Di kantor tempat saya bekerja, ada seorang Cleaning Service (CS) yang sering jadi langganan saya ketika saya butuh bantuan. Orangnya laki-laki, berbadan kecil, dengan wajah nampak lugu. Ketika Aqua galon di ruangan saya habis, saya selalu telfon CS ini untuk saya mintai tolong membeli galon. Atau ketika saya butuh pertolongan untuk memasang paku di dinding rumah kontrakan saya, saya juga minta tolong CS ini (karena satu kontrakan saya 4 orang isinya cewek semua, kadang-kadang masang paku aja jadi masalah). CS ini orangnya pun tangkas dan cekatan ketika saya mintai tolong, karena itu saya memilih memberijob ini padanya daripada ke CS lain. CS itu juga antusias setiap saya mintai tolong, karena saya memberi tips yang layak untuknya.
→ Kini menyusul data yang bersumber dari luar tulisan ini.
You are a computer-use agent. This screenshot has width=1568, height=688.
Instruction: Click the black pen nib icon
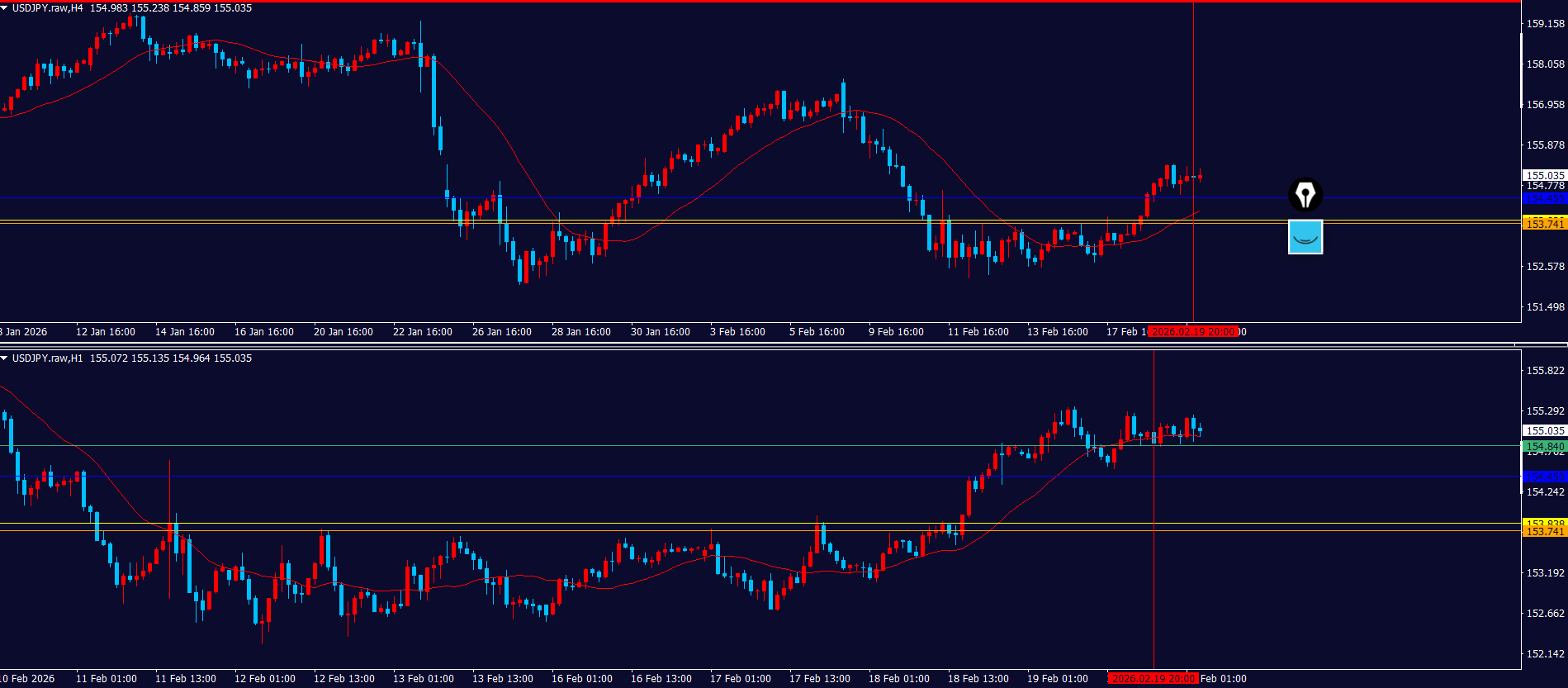pyautogui.click(x=1305, y=196)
Namun suatu hari, ada kejadian yang tidak akan saya lupakan.
Suatu hari, keran di kontrakan saya rusak. Sayapun minta tolong pada CS ini untuk memperbaikinya. Waktu jam istirahat kantor, saya mengajaknya ke kontrakan saya. Sesampai di rumah, dia pun memeriksa kerusakan apa yang ada di keran itu. Setelah itu, dia berkata,”Ini butuh lem keran untuk memperbaikinya, Mbak. Ada?”
Saya jawab,”Gak punya, nih. Beli dimana?”
CS:”di toko bangunan di Jalan Diponegoro ada, Mbak.”
Saya:”Oke, biar saya aja yang beli. Bli (panggilan ‘Mas’ untuk orang Bali) tunggu disini saja.”
Saya memilih untuk pergi membelikan, karena dengan pertimbangan biar CS itu istirahat dulu di rumah saya. Daripada dia bolak-balik, capek. Saya juga percaya aja ma dia, karena saya merasa cukup kenal dia. Karena itu, tak segan saya meninggalkannya di dalam rumah yang sedang kosong itu. Tapi sebelum berangkat, entah kenapa saya mengunci pintu kamar saya.
Dengan mengendarai motor, saya bergegas menuju Jalan Diponegoro. Lumayan jauh juga. Pulang-pergi makan waktu 20 menitan. Begitu sampai di rumah, langsung saya serahkan lem keran kepada Si CS, agar dia bisa segera bekerja.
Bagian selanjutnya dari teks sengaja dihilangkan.